*YOUR INSTRUCTIONS*. Word for word, restate each of the records below.

+ + + + + + +

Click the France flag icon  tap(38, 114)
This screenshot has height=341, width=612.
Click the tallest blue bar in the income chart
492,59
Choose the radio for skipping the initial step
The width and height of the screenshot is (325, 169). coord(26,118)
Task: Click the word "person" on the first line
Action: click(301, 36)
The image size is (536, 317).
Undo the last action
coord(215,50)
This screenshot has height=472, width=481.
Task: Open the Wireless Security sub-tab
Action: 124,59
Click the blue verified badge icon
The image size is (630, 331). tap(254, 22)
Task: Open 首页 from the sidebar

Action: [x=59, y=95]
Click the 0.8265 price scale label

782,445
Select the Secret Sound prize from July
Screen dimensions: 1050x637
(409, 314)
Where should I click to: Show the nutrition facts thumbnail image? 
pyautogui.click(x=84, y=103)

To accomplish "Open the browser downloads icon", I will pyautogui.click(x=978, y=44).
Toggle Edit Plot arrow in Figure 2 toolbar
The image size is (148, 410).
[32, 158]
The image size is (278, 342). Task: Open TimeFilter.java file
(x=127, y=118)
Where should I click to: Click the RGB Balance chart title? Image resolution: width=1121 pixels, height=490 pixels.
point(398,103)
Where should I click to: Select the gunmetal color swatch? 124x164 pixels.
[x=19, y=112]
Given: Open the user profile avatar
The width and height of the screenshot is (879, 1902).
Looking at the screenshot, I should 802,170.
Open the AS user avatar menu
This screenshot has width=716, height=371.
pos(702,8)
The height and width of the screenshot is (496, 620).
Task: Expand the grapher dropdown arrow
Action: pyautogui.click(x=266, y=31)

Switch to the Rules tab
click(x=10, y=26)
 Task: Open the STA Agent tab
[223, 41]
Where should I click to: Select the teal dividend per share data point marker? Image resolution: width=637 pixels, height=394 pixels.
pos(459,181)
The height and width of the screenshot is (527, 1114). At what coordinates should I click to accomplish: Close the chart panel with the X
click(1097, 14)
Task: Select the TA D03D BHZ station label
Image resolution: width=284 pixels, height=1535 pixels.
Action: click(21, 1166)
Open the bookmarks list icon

+ + + + + + +

*WRITTEN RESPONSE*.
Click the France flag icon  tap(38, 114)
This screenshot has height=341, width=612.
Click the tallest blue bar in the income chart
492,59
Choose the radio for skipping the initial step
The width and height of the screenshot is (325, 169). coord(26,118)
Task: Click the word "person" on the first line
Action: click(301, 36)
The image size is (536, 317).
Undo the last action
coord(215,50)
This screenshot has height=472, width=481.
Task: Open the Wireless Security sub-tab
Action: 124,59
Click the blue verified badge icon
The image size is (630, 331). tap(254, 22)
Task: Open 首页 from the sidebar

Action: [x=59, y=95]
Click the 0.8265 price scale label

782,445
Select the Secret Sound prize from July
Screen dimensions: 1050x637
(409, 314)
Where should I click to: Show the nutrition facts thumbnail image? 
pyautogui.click(x=84, y=103)

To accomplish "Open the browser downloads icon", I will pyautogui.click(x=978, y=44).
Toggle Edit Plot arrow in Figure 2 toolbar
The image size is (148, 410).
[32, 158]
The image size is (278, 342). Task: Open TimeFilter.java file
(x=127, y=118)
Where should I click to: Click the RGB Balance chart title? Image resolution: width=1121 pixels, height=490 pixels.
point(398,103)
Where should I click to: Select the gunmetal color swatch? 124x164 pixels.
[x=19, y=112]
Given: Open the user profile avatar
The width and height of the screenshot is (879, 1902).
Looking at the screenshot, I should 802,170.
Open the AS user avatar menu
This screenshot has width=716, height=371.
pos(702,8)
The height and width of the screenshot is (496, 620).
Task: Expand the grapher dropdown arrow
Action: pyautogui.click(x=266, y=31)

Switch to the Rules tab
click(x=10, y=26)
 Task: Open the STA Agent tab
[223, 41]
Where should I click to: Select the teal dividend per share data point marker? Image resolution: width=637 pixels, height=394 pixels.
pos(459,181)
The height and width of the screenshot is (527, 1114). At what coordinates should I click to accomplish: Close the chart panel with the X
click(1097, 14)
Task: Select the TA D03D BHZ station label
Image resolution: width=284 pixels, height=1535 pixels.
Action: click(21, 1166)
Open the bookmarks list icon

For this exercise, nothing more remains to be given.